- Opening Delimiter -
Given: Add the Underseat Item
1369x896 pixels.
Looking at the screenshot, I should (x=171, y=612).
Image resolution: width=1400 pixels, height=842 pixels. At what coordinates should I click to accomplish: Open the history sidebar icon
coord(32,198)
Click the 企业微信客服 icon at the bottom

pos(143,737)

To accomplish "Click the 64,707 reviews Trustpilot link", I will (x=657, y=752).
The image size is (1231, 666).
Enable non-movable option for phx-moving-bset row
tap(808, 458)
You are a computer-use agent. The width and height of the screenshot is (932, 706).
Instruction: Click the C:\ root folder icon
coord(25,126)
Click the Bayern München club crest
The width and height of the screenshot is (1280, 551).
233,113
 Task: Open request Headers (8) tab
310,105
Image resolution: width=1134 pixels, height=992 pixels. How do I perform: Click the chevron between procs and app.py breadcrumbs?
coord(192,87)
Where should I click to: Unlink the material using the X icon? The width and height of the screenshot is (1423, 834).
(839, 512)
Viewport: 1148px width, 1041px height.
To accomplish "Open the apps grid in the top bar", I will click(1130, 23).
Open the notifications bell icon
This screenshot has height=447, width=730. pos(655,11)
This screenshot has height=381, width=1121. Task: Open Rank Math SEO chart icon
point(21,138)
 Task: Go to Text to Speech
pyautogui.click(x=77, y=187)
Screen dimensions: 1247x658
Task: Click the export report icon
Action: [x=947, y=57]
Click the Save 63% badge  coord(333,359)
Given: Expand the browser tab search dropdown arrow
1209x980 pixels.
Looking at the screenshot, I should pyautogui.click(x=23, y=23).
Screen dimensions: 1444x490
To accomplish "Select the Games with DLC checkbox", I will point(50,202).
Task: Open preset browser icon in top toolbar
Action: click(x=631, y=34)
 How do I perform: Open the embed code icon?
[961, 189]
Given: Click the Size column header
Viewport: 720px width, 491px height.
- Closing Delimiter -
With no line skipped, output the listing in full.

Given: Add the Underseat Item
1369x896 pixels.
Looking at the screenshot, I should (x=171, y=612).
Image resolution: width=1400 pixels, height=842 pixels. At what coordinates should I click to accomplish: Open the history sidebar icon
coord(32,198)
Click the 企业微信客服 icon at the bottom

pos(143,737)

To accomplish "Click the 64,707 reviews Trustpilot link", I will (x=657, y=752).
The image size is (1231, 666).
Enable non-movable option for phx-moving-bset row
tap(808, 458)
You are a computer-use agent. The width and height of the screenshot is (932, 706).
Instruction: Click the C:\ root folder icon
coord(25,126)
Click the Bayern München club crest
The width and height of the screenshot is (1280, 551).
233,113
 Task: Open request Headers (8) tab
310,105
Image resolution: width=1134 pixels, height=992 pixels. How do I perform: Click the chevron between procs and app.py breadcrumbs?
coord(192,87)
Where should I click to: Unlink the material using the X icon? The width and height of the screenshot is (1423, 834).
(839, 512)
Viewport: 1148px width, 1041px height.
To accomplish "Open the apps grid in the top bar", I will click(1130, 23).
Open the notifications bell icon
This screenshot has height=447, width=730. pos(655,11)
This screenshot has height=381, width=1121. Task: Open Rank Math SEO chart icon
point(21,138)
 Task: Go to Text to Speech
pyautogui.click(x=77, y=187)
Screen dimensions: 1247x658
Task: Click the export report icon
Action: [x=947, y=57]
Click the Save 63% badge  coord(333,359)
Given: Expand the browser tab search dropdown arrow
1209x980 pixels.
Looking at the screenshot, I should pyautogui.click(x=23, y=23).
Screen dimensions: 1444x490
To accomplish "Select the Games with DLC checkbox", I will point(50,202).
Task: Open preset browser icon in top toolbar
Action: click(x=631, y=34)
 How do I perform: Open the embed code icon?
[961, 189]
Given: Click the Size column header
Viewport: 720px width, 491px height.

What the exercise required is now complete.